> **WHAT YOU SHOULD DO**
Show each line of the records in which the word "section" occurs.

> **MATERIAL PROVIDED**
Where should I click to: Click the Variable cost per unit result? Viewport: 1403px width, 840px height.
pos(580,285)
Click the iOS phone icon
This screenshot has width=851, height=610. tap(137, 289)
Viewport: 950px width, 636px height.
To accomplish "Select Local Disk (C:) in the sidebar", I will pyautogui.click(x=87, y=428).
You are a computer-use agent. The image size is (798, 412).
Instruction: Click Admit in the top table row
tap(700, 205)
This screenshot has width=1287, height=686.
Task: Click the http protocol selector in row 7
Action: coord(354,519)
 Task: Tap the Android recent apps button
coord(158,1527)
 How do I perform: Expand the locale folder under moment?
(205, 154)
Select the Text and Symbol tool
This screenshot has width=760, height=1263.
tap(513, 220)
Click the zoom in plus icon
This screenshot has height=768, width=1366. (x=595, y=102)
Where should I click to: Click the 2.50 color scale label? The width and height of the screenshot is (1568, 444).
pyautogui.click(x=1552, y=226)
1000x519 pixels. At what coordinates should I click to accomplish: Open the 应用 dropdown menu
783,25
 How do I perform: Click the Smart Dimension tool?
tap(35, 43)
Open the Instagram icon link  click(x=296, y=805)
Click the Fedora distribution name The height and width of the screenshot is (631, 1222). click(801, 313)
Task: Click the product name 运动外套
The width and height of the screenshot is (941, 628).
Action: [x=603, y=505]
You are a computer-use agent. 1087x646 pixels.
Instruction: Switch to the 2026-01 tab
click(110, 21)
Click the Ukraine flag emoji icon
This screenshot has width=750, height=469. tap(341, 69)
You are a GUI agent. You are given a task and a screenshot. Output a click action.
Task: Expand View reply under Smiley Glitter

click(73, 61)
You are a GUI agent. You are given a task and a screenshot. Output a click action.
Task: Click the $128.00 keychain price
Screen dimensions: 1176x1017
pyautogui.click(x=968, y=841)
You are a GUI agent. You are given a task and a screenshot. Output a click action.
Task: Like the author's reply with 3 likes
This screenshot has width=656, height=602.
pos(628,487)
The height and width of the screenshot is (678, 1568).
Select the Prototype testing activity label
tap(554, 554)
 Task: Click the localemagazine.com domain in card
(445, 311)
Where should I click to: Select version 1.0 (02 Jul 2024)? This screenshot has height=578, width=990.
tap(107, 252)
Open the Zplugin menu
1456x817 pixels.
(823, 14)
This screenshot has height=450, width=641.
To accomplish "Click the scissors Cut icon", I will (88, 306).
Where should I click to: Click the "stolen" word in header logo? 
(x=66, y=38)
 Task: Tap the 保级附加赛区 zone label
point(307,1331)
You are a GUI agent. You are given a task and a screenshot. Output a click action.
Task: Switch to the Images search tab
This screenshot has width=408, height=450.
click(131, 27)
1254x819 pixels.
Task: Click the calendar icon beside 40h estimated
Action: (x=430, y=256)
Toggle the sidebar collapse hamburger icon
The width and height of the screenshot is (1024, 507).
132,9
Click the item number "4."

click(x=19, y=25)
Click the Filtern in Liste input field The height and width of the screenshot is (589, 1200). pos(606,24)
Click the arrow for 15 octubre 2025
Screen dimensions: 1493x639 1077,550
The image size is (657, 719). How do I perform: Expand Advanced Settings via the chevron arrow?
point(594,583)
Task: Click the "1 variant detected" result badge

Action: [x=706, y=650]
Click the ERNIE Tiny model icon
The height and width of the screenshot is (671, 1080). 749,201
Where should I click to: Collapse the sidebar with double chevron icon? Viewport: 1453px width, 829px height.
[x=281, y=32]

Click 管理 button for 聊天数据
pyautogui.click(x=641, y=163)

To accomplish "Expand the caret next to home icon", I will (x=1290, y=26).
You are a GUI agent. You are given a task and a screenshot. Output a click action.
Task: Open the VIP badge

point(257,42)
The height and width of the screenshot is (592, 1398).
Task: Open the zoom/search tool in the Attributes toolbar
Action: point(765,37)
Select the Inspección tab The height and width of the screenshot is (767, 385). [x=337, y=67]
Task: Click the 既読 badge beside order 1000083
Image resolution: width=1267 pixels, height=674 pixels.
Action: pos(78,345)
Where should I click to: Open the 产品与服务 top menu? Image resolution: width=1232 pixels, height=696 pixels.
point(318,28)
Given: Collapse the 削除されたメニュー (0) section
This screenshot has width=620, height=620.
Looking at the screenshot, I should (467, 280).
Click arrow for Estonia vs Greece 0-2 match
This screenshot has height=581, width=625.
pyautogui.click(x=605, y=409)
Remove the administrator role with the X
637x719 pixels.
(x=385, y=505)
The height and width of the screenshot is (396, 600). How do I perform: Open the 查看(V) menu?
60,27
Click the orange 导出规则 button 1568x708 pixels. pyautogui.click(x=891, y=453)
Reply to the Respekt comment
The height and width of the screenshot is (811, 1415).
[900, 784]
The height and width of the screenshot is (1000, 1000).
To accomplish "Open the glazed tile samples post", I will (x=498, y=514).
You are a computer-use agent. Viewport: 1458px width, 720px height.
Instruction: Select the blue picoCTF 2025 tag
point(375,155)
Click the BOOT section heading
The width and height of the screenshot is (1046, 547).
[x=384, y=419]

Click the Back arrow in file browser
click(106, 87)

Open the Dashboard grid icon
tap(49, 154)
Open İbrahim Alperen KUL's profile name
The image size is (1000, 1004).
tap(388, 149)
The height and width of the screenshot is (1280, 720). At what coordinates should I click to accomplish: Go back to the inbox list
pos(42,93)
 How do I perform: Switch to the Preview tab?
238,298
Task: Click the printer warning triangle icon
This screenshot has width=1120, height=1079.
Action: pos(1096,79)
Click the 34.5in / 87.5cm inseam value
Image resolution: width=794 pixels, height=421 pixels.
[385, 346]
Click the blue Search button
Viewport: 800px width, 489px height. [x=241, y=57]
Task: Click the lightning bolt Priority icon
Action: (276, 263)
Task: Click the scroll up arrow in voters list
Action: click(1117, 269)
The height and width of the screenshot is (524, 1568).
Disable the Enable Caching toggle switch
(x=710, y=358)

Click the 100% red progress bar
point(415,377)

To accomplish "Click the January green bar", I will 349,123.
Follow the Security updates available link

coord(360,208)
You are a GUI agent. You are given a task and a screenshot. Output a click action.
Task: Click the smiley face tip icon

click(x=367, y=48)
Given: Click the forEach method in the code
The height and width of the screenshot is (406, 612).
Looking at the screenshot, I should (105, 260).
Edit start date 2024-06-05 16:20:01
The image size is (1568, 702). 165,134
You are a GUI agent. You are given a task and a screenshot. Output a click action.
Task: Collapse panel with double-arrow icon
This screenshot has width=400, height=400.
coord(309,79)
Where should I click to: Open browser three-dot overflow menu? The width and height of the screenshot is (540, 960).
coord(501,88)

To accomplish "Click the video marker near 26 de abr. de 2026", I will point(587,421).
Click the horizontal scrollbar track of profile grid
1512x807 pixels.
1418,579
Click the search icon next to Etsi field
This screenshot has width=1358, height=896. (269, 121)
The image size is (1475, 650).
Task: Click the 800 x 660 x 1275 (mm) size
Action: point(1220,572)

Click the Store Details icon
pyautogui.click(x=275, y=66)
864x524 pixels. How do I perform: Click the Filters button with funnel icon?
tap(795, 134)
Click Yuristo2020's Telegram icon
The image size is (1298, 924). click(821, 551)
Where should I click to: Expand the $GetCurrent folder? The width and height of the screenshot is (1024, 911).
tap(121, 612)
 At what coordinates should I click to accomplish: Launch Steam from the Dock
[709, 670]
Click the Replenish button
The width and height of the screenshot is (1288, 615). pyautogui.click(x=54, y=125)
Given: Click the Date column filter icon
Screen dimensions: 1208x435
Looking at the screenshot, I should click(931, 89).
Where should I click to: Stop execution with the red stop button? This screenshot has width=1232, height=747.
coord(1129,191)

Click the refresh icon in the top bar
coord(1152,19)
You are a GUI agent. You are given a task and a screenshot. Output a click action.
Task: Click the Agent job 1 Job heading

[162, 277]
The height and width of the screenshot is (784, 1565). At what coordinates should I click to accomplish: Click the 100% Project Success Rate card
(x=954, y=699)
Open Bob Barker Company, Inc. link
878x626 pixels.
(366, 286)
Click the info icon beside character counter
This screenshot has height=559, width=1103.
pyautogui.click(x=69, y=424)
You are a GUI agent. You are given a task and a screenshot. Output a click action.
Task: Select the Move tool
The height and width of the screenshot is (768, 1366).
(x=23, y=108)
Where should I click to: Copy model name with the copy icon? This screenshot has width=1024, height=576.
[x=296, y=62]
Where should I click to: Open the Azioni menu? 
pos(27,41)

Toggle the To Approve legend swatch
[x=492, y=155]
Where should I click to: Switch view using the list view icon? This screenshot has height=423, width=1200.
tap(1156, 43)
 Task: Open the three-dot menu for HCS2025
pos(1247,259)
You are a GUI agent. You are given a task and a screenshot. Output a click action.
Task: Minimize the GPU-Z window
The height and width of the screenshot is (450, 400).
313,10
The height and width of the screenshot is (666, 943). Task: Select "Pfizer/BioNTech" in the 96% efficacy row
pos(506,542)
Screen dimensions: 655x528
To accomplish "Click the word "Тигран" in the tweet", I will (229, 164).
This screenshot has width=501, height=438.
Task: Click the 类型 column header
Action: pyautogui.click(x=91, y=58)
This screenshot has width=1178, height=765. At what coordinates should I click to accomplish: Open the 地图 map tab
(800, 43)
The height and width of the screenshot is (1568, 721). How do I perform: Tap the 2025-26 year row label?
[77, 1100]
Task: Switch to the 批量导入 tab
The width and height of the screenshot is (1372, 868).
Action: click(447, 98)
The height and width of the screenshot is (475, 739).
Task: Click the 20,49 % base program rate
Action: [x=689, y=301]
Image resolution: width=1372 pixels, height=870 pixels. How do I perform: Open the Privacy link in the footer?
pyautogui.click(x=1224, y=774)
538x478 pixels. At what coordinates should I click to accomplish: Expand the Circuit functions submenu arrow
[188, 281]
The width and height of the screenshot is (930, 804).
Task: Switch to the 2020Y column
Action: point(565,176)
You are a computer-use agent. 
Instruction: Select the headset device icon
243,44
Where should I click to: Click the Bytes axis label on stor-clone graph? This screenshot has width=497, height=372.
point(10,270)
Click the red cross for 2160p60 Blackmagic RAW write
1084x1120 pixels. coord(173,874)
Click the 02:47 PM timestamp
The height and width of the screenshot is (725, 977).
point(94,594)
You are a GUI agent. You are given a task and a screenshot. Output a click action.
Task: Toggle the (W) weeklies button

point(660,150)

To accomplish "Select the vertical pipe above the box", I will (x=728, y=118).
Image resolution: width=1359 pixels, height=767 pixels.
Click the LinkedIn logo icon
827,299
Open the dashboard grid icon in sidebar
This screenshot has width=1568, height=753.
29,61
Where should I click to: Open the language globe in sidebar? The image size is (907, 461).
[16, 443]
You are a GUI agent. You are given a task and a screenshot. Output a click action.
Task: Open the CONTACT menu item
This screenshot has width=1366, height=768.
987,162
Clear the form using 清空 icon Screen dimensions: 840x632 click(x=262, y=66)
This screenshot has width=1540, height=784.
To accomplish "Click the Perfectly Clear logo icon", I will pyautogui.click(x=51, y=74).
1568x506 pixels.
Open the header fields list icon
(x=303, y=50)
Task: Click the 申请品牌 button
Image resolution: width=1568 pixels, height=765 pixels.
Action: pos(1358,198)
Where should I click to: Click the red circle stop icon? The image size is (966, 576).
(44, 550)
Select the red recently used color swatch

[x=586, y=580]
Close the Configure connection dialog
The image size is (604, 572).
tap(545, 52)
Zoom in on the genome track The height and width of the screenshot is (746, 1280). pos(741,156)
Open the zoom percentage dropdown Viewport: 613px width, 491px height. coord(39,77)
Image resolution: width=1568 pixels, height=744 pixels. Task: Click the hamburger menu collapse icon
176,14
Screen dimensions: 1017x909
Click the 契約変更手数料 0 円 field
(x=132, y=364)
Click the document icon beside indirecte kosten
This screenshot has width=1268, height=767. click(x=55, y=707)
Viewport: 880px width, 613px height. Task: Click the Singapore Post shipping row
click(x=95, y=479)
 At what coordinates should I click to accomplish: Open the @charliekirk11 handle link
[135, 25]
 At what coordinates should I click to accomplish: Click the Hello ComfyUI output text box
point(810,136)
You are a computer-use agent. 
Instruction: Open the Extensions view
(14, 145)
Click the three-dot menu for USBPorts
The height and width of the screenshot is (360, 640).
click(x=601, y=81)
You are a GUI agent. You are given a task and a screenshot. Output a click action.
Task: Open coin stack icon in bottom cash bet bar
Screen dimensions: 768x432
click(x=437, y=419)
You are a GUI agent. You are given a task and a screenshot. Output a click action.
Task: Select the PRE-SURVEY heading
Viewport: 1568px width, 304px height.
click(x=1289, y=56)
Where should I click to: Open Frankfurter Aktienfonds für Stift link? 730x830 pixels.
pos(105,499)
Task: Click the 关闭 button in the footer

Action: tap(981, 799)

> **RESULT OF THE EXERCISE**
Given: Collapse the 削除されたメニュー (0) section
Click the BOOT section heading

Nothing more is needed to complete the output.